• [STATED TASK] Count the lines in the entries below that contain the string "Open", with case counting. Reply with the number only.

• [EXTRACTED ENTRIES]
==============================

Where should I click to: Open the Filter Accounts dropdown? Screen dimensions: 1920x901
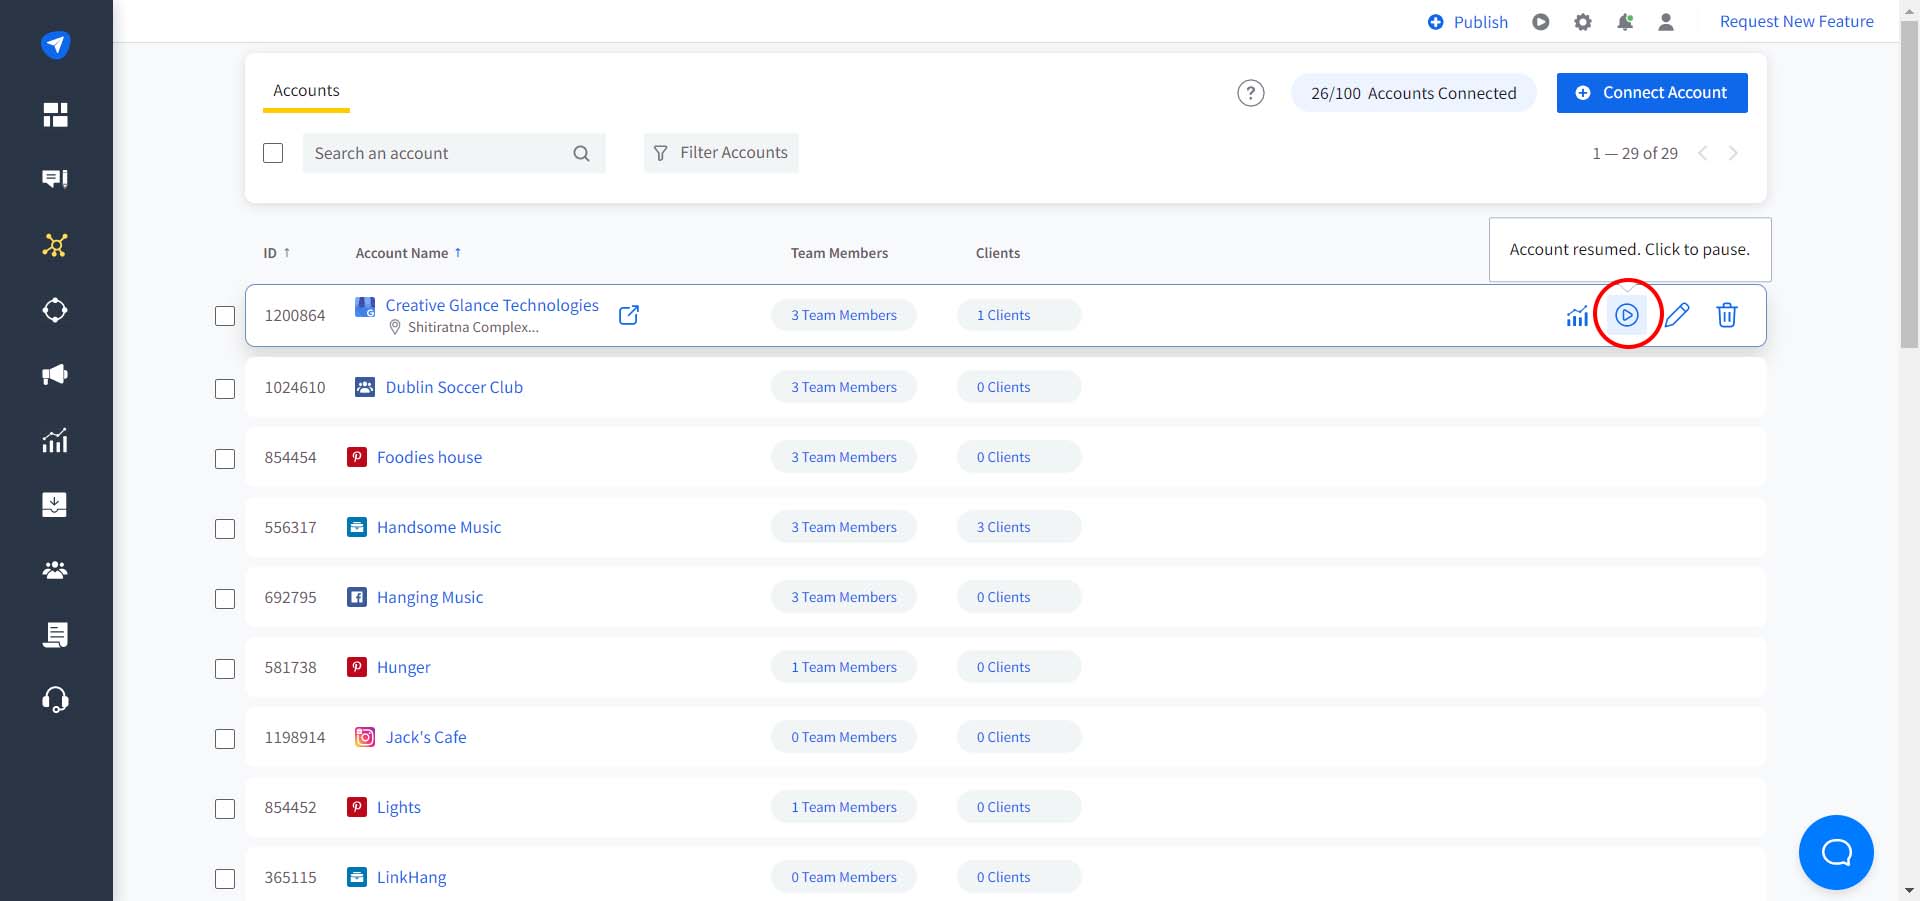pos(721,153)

==============================

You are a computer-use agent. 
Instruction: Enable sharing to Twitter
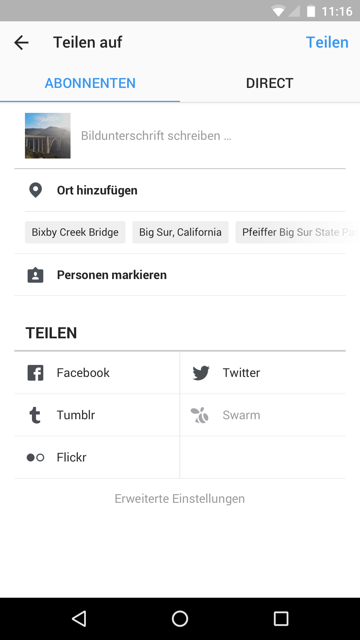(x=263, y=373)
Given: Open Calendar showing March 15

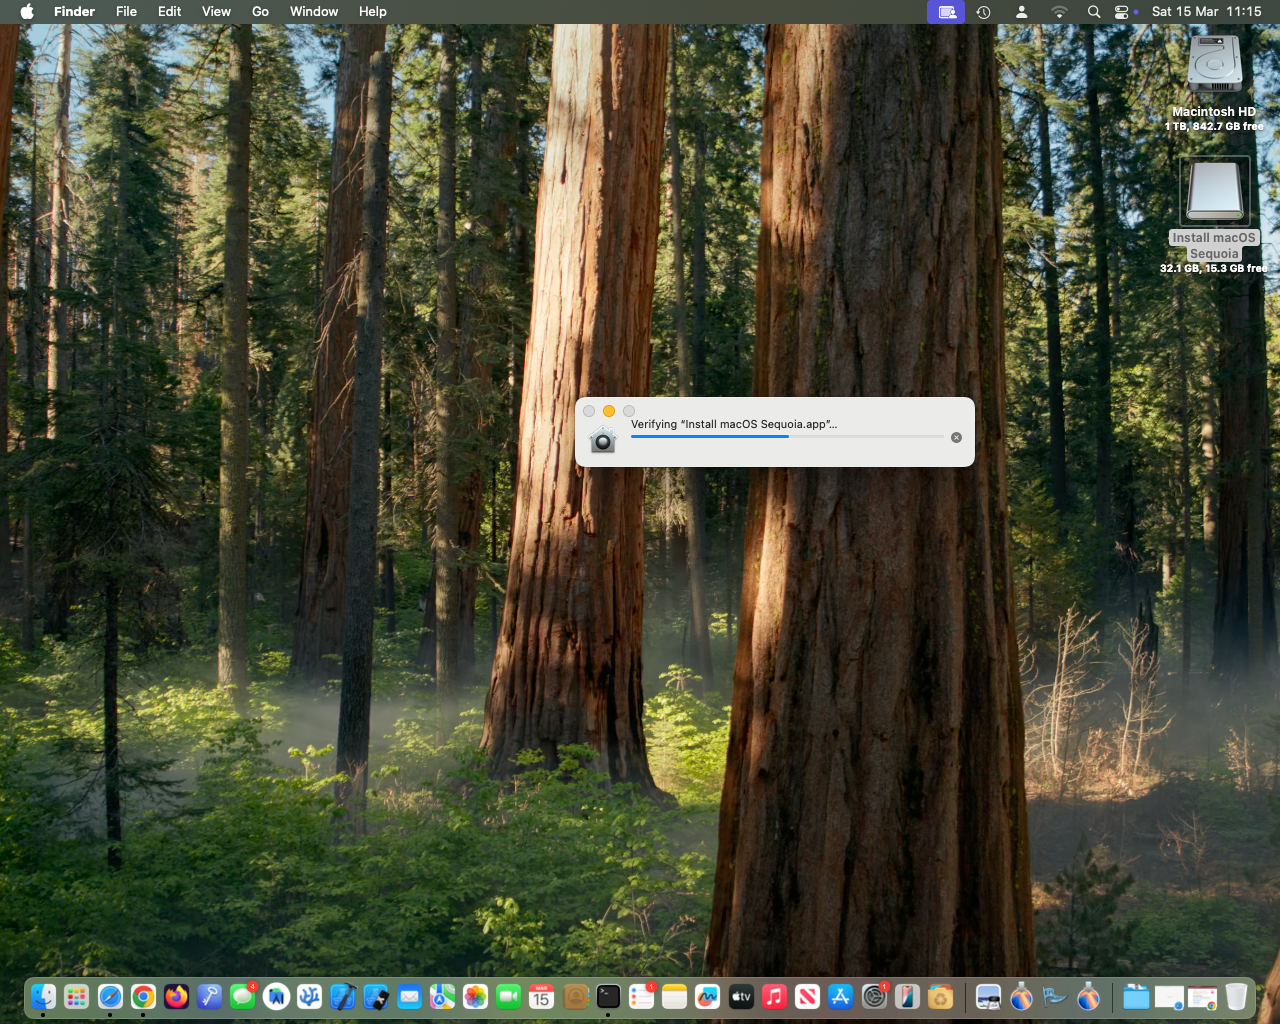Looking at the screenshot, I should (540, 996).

==============================

• [TASK ANSWER] 2